Click-target data:

═══

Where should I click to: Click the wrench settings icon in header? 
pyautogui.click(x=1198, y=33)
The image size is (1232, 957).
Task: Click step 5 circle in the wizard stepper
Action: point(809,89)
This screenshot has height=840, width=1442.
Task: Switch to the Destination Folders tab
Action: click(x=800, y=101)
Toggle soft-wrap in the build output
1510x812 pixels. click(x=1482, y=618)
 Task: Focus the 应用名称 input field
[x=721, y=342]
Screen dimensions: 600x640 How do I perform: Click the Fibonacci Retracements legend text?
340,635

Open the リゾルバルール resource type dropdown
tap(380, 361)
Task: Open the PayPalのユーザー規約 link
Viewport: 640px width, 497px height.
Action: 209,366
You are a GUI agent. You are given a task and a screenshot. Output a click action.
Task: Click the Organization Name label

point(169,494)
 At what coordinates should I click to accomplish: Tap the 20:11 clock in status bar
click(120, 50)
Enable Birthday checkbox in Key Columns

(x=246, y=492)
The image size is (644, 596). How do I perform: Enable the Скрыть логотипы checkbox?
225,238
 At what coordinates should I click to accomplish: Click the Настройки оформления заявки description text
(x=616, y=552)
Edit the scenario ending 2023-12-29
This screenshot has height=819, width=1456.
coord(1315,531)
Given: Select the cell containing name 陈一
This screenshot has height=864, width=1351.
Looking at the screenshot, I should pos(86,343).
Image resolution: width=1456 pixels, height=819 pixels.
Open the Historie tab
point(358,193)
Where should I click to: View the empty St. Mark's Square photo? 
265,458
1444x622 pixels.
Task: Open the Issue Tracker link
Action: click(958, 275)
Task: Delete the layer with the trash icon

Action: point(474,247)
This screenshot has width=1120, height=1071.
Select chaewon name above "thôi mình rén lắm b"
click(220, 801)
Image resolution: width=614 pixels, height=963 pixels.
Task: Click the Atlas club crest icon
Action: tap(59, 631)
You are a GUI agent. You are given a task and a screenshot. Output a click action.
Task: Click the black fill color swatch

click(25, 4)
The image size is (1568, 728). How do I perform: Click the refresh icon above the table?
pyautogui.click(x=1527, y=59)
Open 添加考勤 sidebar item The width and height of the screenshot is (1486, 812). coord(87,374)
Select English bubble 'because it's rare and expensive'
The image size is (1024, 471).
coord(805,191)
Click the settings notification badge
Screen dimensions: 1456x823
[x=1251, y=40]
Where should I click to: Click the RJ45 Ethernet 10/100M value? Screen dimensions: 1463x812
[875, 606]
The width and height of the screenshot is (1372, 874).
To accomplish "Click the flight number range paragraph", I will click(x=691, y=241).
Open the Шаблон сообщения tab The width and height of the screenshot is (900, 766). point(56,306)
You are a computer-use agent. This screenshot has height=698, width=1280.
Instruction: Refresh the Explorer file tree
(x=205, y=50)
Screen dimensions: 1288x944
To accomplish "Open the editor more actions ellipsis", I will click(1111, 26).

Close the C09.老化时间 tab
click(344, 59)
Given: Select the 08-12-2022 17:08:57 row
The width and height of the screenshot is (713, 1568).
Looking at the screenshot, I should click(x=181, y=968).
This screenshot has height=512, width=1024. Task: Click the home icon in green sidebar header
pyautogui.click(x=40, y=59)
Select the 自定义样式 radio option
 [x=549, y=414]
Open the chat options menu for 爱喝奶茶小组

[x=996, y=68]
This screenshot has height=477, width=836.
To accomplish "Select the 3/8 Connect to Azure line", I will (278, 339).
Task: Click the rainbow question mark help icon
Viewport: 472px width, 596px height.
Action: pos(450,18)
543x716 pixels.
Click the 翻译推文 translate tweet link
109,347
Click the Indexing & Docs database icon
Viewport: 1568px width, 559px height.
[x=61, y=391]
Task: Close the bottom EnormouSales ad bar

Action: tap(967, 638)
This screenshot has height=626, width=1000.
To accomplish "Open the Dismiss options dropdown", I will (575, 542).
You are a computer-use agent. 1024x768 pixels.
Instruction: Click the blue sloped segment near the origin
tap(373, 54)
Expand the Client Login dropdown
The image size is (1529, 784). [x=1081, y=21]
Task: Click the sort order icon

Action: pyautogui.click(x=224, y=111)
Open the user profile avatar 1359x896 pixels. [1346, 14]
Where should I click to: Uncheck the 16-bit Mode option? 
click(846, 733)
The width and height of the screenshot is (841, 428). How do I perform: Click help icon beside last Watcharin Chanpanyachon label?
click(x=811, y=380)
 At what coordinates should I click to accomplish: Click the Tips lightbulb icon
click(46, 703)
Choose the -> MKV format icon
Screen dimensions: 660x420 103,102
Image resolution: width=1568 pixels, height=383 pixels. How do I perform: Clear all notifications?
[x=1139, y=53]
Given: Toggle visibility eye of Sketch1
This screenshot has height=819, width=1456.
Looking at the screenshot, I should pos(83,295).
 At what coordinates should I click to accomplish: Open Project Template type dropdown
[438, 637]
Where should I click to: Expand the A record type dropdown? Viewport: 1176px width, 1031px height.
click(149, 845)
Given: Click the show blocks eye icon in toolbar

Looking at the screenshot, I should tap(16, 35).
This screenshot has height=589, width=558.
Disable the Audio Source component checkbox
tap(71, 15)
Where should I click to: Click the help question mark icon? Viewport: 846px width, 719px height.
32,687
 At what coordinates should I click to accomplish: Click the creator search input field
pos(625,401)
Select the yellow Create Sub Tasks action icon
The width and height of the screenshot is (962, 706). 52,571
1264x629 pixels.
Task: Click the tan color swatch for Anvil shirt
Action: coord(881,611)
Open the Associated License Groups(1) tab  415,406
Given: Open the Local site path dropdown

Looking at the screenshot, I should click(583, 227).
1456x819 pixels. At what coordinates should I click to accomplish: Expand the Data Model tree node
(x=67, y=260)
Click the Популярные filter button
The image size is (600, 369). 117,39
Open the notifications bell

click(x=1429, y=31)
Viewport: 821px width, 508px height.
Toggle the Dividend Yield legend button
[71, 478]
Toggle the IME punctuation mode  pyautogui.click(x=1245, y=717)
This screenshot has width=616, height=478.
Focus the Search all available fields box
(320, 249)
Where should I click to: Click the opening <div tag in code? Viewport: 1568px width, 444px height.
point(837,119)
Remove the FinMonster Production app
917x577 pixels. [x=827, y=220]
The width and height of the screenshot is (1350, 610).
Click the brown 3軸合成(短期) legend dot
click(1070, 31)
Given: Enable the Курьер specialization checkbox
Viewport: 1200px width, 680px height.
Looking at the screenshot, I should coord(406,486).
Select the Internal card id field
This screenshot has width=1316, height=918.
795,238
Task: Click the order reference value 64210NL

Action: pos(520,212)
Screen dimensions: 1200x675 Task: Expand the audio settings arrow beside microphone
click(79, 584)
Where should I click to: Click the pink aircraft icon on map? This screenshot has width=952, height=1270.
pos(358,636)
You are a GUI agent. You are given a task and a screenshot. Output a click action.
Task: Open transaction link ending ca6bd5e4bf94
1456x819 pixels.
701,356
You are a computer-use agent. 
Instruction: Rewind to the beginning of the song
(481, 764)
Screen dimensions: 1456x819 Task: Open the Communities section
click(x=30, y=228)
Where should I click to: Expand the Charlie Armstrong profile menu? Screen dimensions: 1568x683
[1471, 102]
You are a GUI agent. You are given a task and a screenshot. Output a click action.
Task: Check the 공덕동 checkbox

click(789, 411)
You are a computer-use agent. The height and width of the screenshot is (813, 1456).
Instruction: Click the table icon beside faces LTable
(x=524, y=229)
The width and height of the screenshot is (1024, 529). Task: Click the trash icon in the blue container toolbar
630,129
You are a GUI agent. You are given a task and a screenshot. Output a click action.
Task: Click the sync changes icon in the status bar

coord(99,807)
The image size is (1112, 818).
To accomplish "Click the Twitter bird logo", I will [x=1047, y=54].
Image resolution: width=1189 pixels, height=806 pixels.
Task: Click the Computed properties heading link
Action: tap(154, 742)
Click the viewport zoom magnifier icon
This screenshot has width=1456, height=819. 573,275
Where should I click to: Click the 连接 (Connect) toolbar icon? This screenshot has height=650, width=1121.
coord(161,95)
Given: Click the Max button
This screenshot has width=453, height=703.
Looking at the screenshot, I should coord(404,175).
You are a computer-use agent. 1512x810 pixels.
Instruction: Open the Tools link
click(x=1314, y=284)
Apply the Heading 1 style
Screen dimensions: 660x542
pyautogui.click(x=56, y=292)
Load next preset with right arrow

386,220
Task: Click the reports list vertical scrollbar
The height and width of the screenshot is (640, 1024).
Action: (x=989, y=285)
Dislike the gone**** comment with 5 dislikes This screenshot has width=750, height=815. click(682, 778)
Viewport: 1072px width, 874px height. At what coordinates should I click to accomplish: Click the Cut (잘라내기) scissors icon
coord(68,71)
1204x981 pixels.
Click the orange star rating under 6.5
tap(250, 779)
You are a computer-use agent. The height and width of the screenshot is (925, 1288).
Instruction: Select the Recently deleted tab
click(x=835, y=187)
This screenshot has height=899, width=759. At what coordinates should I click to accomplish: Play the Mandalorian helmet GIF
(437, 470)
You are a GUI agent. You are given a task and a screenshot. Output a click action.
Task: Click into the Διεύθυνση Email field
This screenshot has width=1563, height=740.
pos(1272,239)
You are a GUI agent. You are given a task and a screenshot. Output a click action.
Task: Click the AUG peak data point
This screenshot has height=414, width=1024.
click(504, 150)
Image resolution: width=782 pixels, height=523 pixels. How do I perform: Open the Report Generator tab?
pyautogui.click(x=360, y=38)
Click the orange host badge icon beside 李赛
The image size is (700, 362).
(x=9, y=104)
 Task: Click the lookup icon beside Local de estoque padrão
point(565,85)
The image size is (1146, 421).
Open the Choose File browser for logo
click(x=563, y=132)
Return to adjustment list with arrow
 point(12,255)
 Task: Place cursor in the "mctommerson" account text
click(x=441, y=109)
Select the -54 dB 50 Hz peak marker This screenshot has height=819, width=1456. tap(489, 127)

═══

**THE TASK:** Count the lines of the items above that contain the string "peak", treating case as significant. Reply with the number alone.

**RESULT:** 2